Профессиональные рекомендации по аналитической валидации иммуногистохимических анализов были выпущены Колледжем американских патологов (Fitzgibbons et al., 2014), а принципы методов консолидированы в стандартных гистотехнологических справочниках (Suvarna et al., 2018). Методы демаскировки антигенов и усиления сигнала основаны на фундаментальных первичных исследованиях (Shi et al., 1991; Hsu et al., 1981).

History

Локализация на основе антител началась с метода флуоресцентных антител Кунса и его коллег в 1941 году, который сделал возможным молекулярно-специфическое обнаружение в тканях.
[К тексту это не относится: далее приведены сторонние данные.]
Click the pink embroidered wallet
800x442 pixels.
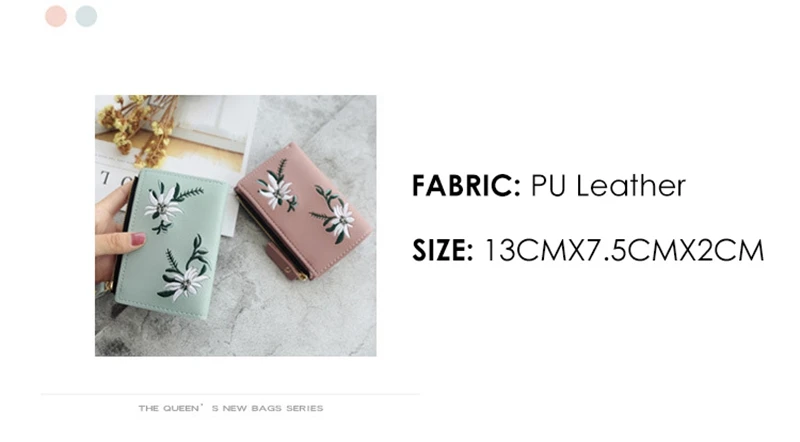click(304, 210)
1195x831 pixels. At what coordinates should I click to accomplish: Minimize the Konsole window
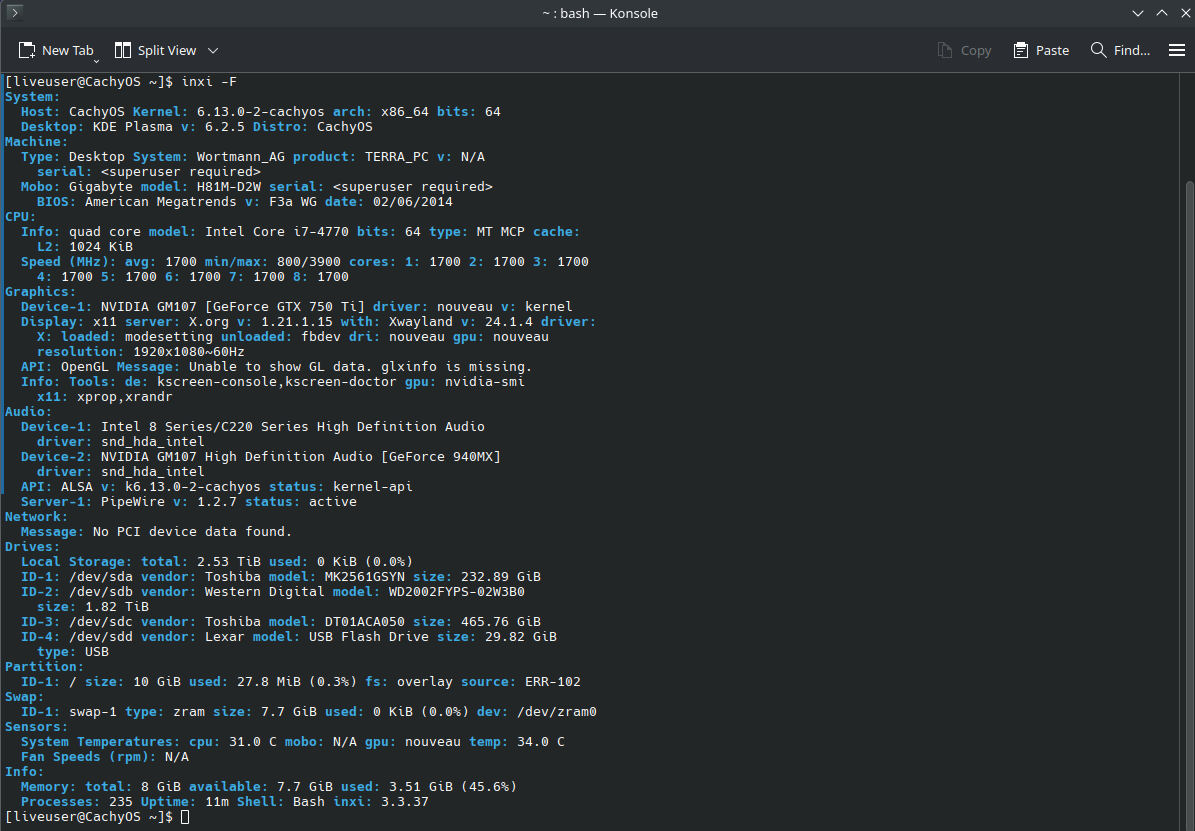[x=1138, y=13]
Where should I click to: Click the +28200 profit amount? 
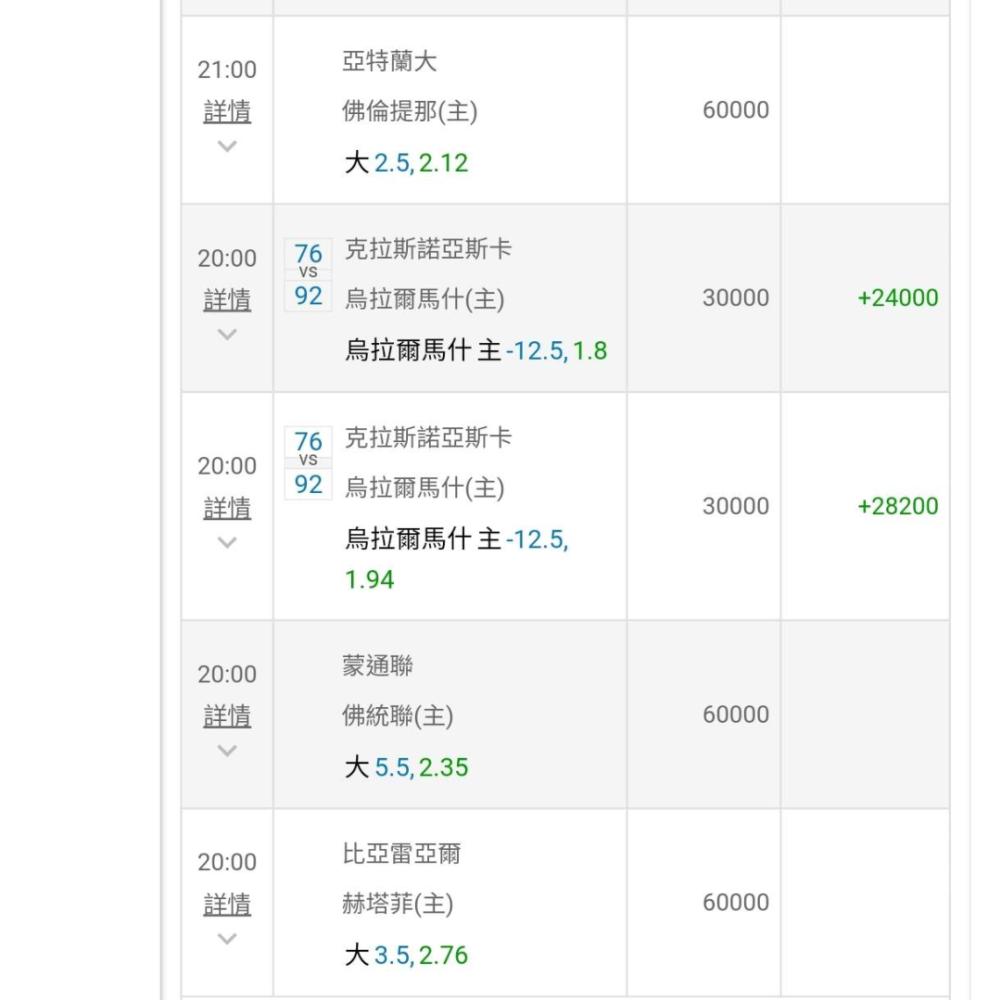coord(898,506)
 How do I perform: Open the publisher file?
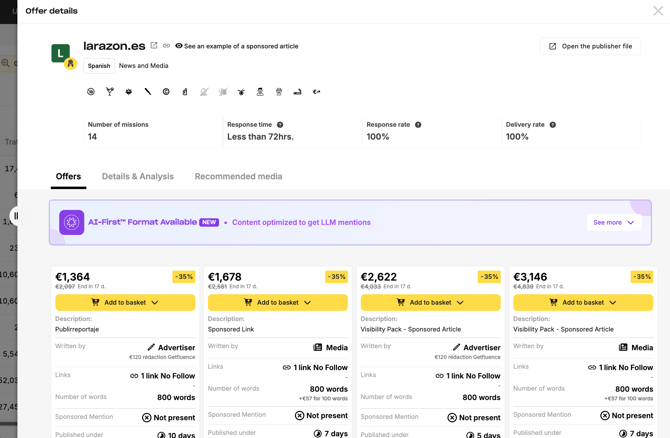point(590,46)
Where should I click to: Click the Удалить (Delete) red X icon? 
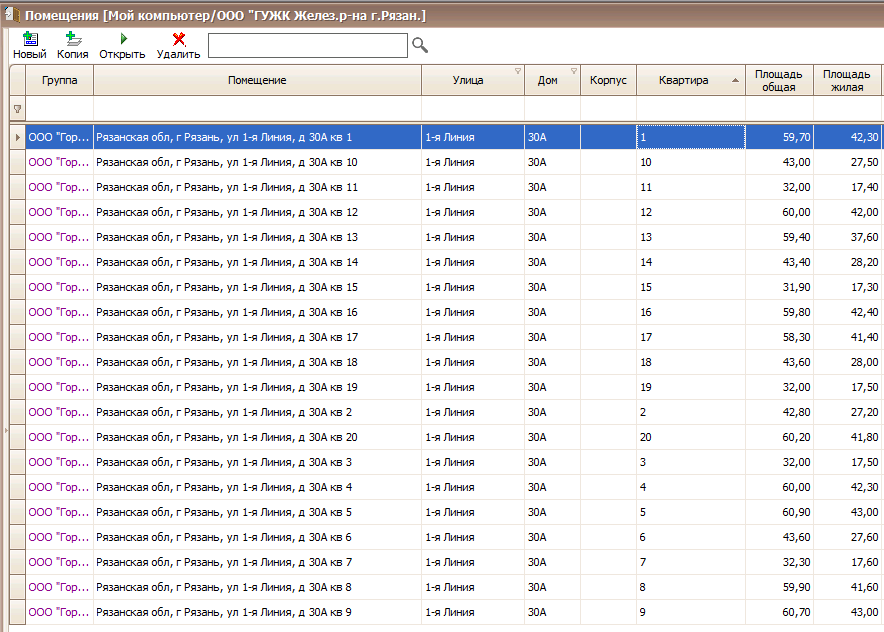[x=179, y=40]
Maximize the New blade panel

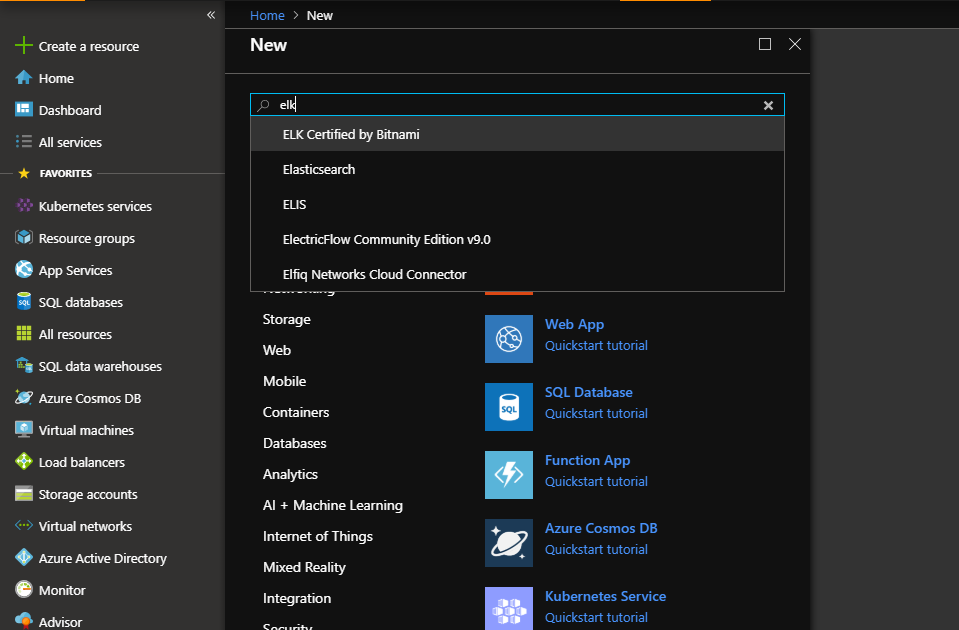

Методы ферментного мечения позднее дали постоянные видимые сигналы, системы усиления, такие как авидин-биотиновый пероксидазный комплекс (Hsu et al., 1981), повысили чувствительность, а тепловая демаскировка антигенов (Shi et al., 1991) расширила надежное иммуноокрашивание на рутинно фиксированный, парафинированный материал. Стандартизация и рекомендации по валидации появились по мере того, как методы стали центральными в диагностической практике (Fitzgibbons et al., 2014).

Key figures

Albert Coons
Su-Ming Hsu
Shan-Rong Shi

Seminal works

coons-1941
hsu-1981
shi-1991

Frequently asked questions

В чем разница между иммуногистохимией и иммунофлуоресценцией?: Оба метода используют антитела для локализации антигенов в ткани; иммуногистохимия визуализирует связанное антитело с помощью фермента, который осаждает окрашенный продукт, видимый под световым микроскопом, в то время как иммунофлуоресценция использует флуоресцентную метку, наблюдаемую под флуоресцентным микроскопом.
Почему часто необходима демаскировка антигенов?: Формалиновая фиксация сшивает белки и может маскировать эпитопы, которые распознают антитела; этапы демаскировки антигенов с помощью нагревания или ферментов могут демаскировать эти эпитопы, чтобы окрашивание стало возможным в фиксированных формалином, парафинированных тканях.